This week I’m delivering an ISA Server 2006 Workshop to Microsoft Premier Customers. While the training is going really well one thing that I notice was the following common question from students in the class: why sometimes I can’t access a website while I’m behind ISA and if I bypass ISA it works?
This is a really broad question and we need data to better understand what is causing such behavior. I’m assuming that all firewall policies are correctly configured and that you have no issues on that side. If this assumption is correct then the next question is: what it is the error message do you receive when tries to access the page behind ISA?
Situations like that needs precision on those answers and data gathering is essential for the success of the case. To give them an example that sometimes ISA just does what is suppose to do, I showed them the following scenario:
Client is trying to access a website through ISA Sever 2006 and logging shows the error below:
Error Code 64: Host not available
Error 64 is generic and I agree that doesn’t help at all. For this reason you need to dig in to find out what is going on otherwise it will be hard to determine the root cause. For this scenario a simple netmon trace helped us to determine the root cause:
- ISA Sends the request to the destination server:
- Http: Request, GET /
+ URI: /
Via: 1.1 SRV
UserAgent: Mozilla/4.0 (compatible; MSIE 8.0; Windows NT 5.1; .NET CLR 1.1.4322; .NET CLR 2.0.50727; .NET CLR 3.0.04506.30; .NET CLR 3.0.04506.648; MS-RTC LM 8)

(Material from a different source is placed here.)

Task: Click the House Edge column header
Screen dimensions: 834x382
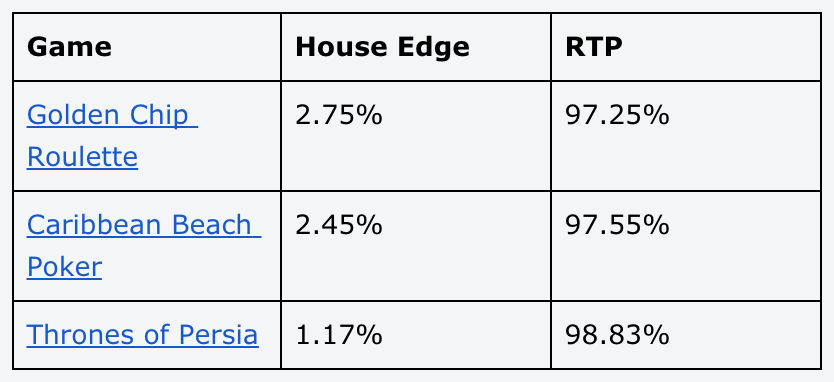Action: click(416, 47)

Accept: image/gif, image/x-xbitmap, image/jpeg, image/pjpeg, application/x-shockwave-flash, application/xaml+xml, application/vnd.ms-xpsdocument, application/x-ms-xbap, application/x-ms-application, */*
The destination server responds:
- Http: Response WebSite:
- Response: 0x1
StatusCode: 302, Moved temporarily
Looking closely to the binary details in netmon hex details pane we have the root cause for that:
48 54 54 50 2F 31 2E 30 20 33 30 32 20 4F 4B 20 28 43 6C 75 73 74 65 72 20 42 6F 6D 62 20 62 79 20 53 68 69 66 74 34 29 0D 0A 53 65 72 76 65 72 3A 20 41 70 61 63 68 65 2F 31 2E 33 2E 32 36 20 28 55 6E 69 78 29 0D 0A 4C 6F 63 61 74 69 6F 6E 3A 20 68 74 74 70 73 3A 2F 2F 73 65 72 76 65 72 31 31 2E 64 6F 6C 6C 61 72 73 6F 6E 74 68 65 6E 65 74 2E 6E 65 74 2F
The destination server does not terminate the response in accordance with RFC-2616. This RFC says:
“.. HTTP/1.1 defines the sequence CR LF as the end-of-line marker for all protocol elements except the entity-body”
Therefore ISA correctly rejects it as malformed. What we should see in a normal HTTP Response is:
Conclusion: bypassing ISA as an attempt to proof that the issue is on ISA sometimes doesn’t prove the real point. ISA Server inspects the packet and act according to RFC for that protocol. If the destination server is not in accordance with that protocol ISA will correctly drop the packet as malformed.
They were surprise with the result and confident that from now on, they will research before blame ISA J.